>> start Material for this task

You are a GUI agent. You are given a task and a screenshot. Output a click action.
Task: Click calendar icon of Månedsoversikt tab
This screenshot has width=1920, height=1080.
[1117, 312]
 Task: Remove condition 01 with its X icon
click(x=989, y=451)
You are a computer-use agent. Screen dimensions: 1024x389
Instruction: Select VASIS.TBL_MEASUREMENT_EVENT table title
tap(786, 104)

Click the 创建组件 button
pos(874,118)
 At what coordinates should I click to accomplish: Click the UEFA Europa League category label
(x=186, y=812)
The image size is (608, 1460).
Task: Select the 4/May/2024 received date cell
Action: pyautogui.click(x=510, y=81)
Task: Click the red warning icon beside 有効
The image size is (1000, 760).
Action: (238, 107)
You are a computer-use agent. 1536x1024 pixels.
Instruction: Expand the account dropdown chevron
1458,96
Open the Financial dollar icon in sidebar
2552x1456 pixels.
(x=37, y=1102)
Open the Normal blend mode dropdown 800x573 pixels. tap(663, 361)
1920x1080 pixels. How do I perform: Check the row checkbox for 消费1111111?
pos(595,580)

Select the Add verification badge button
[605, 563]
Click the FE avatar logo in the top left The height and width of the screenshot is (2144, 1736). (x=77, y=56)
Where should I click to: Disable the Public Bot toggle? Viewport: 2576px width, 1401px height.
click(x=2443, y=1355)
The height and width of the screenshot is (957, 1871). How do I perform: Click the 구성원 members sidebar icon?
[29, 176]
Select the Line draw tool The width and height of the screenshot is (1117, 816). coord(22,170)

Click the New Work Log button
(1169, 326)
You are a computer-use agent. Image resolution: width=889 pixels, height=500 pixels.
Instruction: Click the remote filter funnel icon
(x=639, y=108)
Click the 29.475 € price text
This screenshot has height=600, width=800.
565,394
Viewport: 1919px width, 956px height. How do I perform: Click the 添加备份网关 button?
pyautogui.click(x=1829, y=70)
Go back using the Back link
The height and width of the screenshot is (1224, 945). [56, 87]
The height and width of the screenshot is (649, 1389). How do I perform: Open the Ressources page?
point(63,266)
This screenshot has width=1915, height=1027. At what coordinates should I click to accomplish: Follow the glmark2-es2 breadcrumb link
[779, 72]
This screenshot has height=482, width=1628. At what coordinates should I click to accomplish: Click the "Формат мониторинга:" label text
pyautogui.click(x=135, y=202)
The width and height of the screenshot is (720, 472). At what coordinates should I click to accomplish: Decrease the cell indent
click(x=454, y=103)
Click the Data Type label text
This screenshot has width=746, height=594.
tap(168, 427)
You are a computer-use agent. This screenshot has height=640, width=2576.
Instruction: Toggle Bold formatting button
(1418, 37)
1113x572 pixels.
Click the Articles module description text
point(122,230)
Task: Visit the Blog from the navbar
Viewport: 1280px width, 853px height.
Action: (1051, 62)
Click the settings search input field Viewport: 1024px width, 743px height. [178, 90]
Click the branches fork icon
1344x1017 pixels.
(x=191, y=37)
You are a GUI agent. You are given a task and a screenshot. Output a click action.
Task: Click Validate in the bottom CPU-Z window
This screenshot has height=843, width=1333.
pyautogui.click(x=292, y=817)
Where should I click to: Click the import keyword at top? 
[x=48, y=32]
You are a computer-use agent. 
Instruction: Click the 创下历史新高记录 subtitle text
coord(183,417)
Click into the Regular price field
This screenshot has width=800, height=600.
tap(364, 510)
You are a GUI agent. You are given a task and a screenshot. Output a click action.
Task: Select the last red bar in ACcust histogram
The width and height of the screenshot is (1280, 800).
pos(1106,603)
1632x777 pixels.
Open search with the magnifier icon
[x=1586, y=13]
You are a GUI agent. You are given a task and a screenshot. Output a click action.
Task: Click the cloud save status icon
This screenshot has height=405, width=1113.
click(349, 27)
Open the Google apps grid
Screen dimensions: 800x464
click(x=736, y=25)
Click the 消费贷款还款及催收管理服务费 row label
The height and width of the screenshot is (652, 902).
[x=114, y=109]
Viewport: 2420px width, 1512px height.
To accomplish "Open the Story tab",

>> end Material for this task

Problem details
Reproduce, without any change, the lines of the material from the line containing "At what coordinates should I click to accomplish: Click the UEFA" through the line containing "Open the Normal", including both of those lines.

Exercise output
 At what coordinates should I click to accomplish: Click the UEFA Europa League category label
(x=186, y=812)
The image size is (608, 1460).
Task: Select the 4/May/2024 received date cell
Action: pyautogui.click(x=510, y=81)
Task: Click the red warning icon beside 有効
The image size is (1000, 760).
Action: (238, 107)
You are a computer-use agent. 1536x1024 pixels.
Instruction: Expand the account dropdown chevron
1458,96
Open the Financial dollar icon in sidebar
2552x1456 pixels.
(x=37, y=1102)
Open the Normal blend mode dropdown 800x573 pixels. tap(663, 361)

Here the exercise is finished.